Durin bedeutete ihm mit der Hand fortzufahren und Skag wandte sich wieder allgemein an den Rat: "Ich fordere lediglich den Rat auf, Nachforschungen anzustellen ob ich der einzige bin, der bislang nichts von ihnen gehört hat. Wie sich der Rat vielleicht erinnern möchte – sofern er dazu in der Lage ist", fügte er mit einem Seitenblick auf Vikram hinzu was dieser mit einem amüsierten Lächeln zur Kenntnis nahm, "befahlen wir Sven, nach sechs Wochen einen Boten zu schicken um uns über die Fortschritte oder die Schwierigkeiten zu unterrichten. Der Bote mag sich um ein paar Tage verzögern, aber zwei Wochen sind ein Anlass zur Beunruhigung. Vielleicht ist der Bote unterwegs verschollen aber vielleicht wurde er gar nicht entsandt."
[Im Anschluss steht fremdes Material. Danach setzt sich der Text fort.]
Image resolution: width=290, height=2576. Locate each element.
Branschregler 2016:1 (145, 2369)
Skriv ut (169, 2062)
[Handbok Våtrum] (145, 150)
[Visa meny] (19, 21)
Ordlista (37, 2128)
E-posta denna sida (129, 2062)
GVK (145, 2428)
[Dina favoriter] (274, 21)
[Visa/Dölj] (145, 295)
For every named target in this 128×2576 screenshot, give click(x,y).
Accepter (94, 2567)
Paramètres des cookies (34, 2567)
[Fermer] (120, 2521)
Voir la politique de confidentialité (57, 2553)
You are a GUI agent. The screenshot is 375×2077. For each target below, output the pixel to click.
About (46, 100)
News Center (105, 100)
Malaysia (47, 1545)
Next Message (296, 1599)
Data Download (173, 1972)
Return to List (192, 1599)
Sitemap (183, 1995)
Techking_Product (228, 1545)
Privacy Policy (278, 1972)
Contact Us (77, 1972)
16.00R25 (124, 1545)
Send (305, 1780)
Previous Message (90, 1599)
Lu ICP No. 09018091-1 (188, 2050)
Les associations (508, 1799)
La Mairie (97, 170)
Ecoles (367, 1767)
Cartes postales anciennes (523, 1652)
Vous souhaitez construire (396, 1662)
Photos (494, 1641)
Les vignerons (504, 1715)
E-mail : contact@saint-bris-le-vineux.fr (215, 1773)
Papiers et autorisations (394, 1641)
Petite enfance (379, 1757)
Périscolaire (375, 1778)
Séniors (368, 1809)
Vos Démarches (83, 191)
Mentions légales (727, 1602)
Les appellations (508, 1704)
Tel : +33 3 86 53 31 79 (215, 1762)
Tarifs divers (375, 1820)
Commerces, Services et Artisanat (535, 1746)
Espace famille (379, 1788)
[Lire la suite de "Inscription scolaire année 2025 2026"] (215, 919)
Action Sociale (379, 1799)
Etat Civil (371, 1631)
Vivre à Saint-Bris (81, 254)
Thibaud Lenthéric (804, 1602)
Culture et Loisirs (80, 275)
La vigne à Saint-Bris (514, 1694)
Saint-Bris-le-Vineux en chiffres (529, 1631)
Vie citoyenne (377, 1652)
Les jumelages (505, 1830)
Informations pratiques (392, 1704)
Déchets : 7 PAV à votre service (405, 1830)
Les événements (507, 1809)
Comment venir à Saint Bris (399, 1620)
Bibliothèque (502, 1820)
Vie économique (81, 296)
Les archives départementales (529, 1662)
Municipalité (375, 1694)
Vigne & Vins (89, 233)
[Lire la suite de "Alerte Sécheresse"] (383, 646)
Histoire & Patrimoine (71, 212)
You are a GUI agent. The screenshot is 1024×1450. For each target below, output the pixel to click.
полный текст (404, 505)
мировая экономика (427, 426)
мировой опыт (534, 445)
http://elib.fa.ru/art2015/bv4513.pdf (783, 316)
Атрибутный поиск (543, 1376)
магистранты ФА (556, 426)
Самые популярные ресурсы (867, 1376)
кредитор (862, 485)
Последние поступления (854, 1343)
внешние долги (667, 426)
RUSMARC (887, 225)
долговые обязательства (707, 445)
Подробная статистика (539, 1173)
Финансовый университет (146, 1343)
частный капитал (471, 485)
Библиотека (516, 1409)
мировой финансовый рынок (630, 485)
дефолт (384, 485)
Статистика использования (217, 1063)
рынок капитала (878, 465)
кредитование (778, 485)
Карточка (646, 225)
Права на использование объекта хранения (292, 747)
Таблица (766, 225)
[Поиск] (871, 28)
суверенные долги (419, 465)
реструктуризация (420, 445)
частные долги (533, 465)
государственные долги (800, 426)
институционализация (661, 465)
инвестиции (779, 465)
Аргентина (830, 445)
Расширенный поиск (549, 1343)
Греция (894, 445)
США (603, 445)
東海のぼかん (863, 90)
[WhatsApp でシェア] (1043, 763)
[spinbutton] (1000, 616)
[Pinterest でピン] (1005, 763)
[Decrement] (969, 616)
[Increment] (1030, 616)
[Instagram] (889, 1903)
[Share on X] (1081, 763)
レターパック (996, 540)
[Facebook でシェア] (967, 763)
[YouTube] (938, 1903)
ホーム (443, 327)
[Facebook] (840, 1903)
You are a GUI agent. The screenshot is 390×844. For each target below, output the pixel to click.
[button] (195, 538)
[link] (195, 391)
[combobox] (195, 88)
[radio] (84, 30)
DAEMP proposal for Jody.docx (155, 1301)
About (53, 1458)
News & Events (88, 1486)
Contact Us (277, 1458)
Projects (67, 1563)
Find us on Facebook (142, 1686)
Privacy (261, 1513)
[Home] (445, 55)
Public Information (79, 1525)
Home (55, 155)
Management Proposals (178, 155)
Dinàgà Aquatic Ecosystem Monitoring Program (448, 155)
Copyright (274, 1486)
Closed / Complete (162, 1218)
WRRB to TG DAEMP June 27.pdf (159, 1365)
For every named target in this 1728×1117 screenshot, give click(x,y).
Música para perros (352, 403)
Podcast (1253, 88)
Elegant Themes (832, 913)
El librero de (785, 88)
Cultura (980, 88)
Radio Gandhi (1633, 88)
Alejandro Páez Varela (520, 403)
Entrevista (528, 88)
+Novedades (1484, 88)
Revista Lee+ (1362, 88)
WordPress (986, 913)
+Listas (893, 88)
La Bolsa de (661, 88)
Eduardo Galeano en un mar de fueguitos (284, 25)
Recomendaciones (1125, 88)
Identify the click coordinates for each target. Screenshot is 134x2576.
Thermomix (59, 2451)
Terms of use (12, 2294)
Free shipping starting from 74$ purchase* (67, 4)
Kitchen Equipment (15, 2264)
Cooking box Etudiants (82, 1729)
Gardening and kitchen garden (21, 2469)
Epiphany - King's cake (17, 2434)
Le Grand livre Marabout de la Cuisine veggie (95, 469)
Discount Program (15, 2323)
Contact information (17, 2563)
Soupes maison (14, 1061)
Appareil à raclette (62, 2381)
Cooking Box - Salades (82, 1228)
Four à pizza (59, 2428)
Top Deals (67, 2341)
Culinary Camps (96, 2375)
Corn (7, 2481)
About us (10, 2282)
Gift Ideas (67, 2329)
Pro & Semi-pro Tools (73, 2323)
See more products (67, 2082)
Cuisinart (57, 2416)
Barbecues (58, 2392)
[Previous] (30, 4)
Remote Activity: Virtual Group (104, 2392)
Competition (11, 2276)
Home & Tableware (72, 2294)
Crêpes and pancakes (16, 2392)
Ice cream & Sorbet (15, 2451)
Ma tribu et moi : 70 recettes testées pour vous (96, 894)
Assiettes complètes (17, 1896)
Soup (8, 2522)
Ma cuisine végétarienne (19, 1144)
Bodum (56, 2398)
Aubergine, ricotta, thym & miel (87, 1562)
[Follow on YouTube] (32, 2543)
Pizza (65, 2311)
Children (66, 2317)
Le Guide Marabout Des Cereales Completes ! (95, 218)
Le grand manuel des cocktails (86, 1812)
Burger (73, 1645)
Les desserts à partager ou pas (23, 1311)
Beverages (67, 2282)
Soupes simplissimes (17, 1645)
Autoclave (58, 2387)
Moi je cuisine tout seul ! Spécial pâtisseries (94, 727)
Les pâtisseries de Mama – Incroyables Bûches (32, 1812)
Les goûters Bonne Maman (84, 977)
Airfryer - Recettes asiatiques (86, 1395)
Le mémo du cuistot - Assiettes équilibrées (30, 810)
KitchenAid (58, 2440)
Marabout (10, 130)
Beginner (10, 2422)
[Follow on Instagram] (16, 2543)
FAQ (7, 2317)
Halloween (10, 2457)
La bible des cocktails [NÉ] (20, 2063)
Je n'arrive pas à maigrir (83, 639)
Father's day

Er setzte sich und Durin legte den Kopf schräg und dachte nach. Sie hatten nach einer zähen Debatte rund einhundert Zwerge in den Wald geschickt, eigentlich eine Aufgabe welche die Zwerge lieber an Menschen weitergaben aber sie hatten auf die Schnelle keine menschlichen Holzfäller finden können und schließlich kam der Rat auf den Gedanken, selbst zwergische Holzfäller zu schicken. War es nicht Skags Idee gewesen? Durin dachte an die lebhafte Debatte. Ja, es musste Skags Idee gewesen sein und das würde erklären warum Vikram so vehement dagegen gewesen war.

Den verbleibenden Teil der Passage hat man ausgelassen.